Why do we check hash if we are going to check equa

2019-08-04 04:37发布

问题:

If two objects are equal then hashcode must be same. Then why does the any check in HashMap do -

 if (e.hash == hash && ((k = e.key) == key || (key != null && key.equals(k)))) {

Instead of simply

if ((k = e.key) == key || (key != null && key.equals(k)))) {

回答1:

If two objects are equal then hashcode must be same.

In this case, take it the other way: "If hashcodes of two objects are different, they can't be equal"

So, here we are simply short-circuiting the comparison using equals() by first comparing the hashes.

Since hash is of type int, comparing 2 ints is not an expensive operation (Just uses a single machine instruction - if_icmp<cond>.

On the other hand, equals() method for various objects might involve complex operations, of course making it an expensive operation in compared to int comparison. So, we just do hash comparison for earlier exit.



回答2:

Because the hash check is cheap, and the equals() method call might be expensive. If the hash check fails, we don't need to bother with the equals() check to return false, so we save time.



回答3:

On top of what @MarounMaroun said, another advantage of hash is that it returns an int. This lets you use it as an index into an array (which is how the implementation of a hash table works). equals returns a boolean, so it can't be used this way.



回答4:

If two objects are equal according to the equals(Object) method, then calling the hashCode method on each of the two objects must produce the same integer result.

However When it comes to Hashcode, We should be aware of

  • If two objects are equal, they will have same hashcodes

  • If the two objects have same hashcode , that doesn't mean that they
    must be equal

  • Also note that, if two objects are not equal, even then they can have the same hash code.

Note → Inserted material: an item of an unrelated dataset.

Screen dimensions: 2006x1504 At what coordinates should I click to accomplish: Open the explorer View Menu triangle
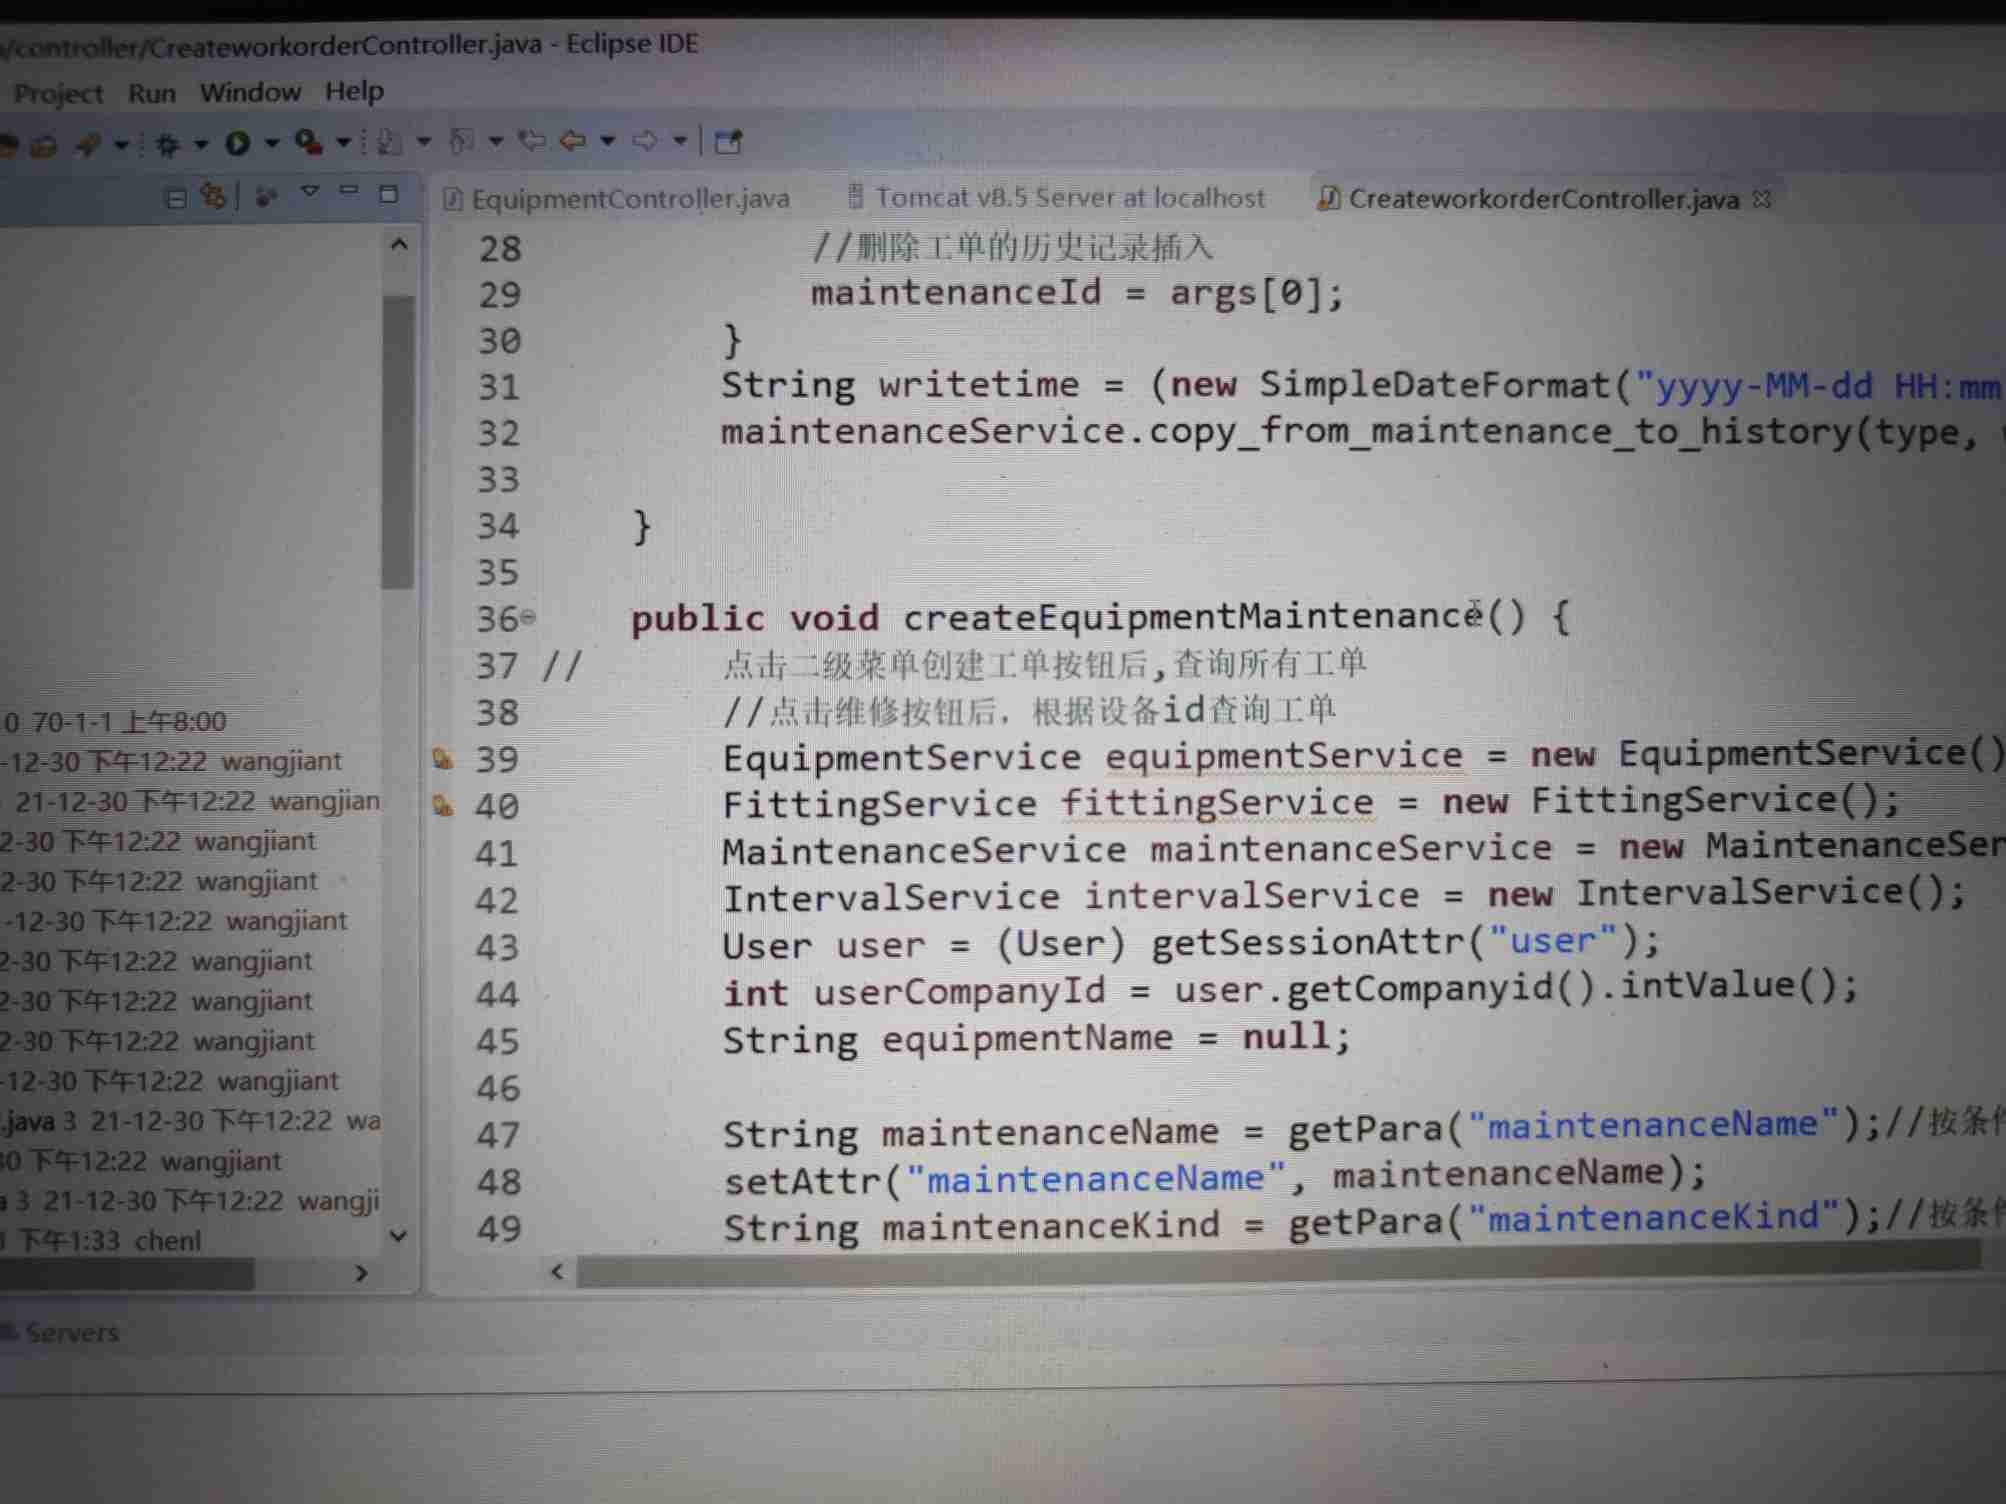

You Can understand with this example.

Lets Consider two Numbers 10,40 and Hashcode Logic is calculated using %(Mod) 6 so. ex 10 % 6 = 4 and 40 % 6 = 4

Although 10,40 are different but returning Same HashCode.

However if i change my Hashcode logic to use % (Mod) 37 then, ex 10 % 37 = 10 and 40 % 37 = 3

Now With this Hash logic. 10 & 40 are different!

Hence Hashcode basically depends on your logic to calculate Hash.



回答5:

In situations where the hash values of two objects to be compared will always be known, and objects which are not reference-identical will often have different hash values, comparing them will often be faster than comparing the objects themselves, sometimes considerably so, and will never be 'much' slower. For example, if one wishes to compare two 10,000-character strings which are identical except for the last few characters, and if one knows the hash values of the two strings, checking to see whether the hash values match will be cheaper than examining enough characters of each string to find the first difference.

If the hash values are not known, computing them will generally be slower than direct comparison of the objects. If they will sometimes be known, checking whether they are known and using them if so will sometimes be helpful and sometimes not, depending upon how frequently the objects are involved in comparisons with other things whose hash values happen to be different, and upon how long the comparisons in such cases would take. Note also that if collections of arbitrary-type objects will need to support direct comparison with other collections to see if they hold identical content, it may be advantageous for them to compute and cache the hash values of all the items they contain, as well a composite hash which combines the hashes of all the values. If one has two large collections of thousand-character strings which might differ except for the last few characters of the last string, being able to know that they're unequal without having to check almost every character of every string can be a big win.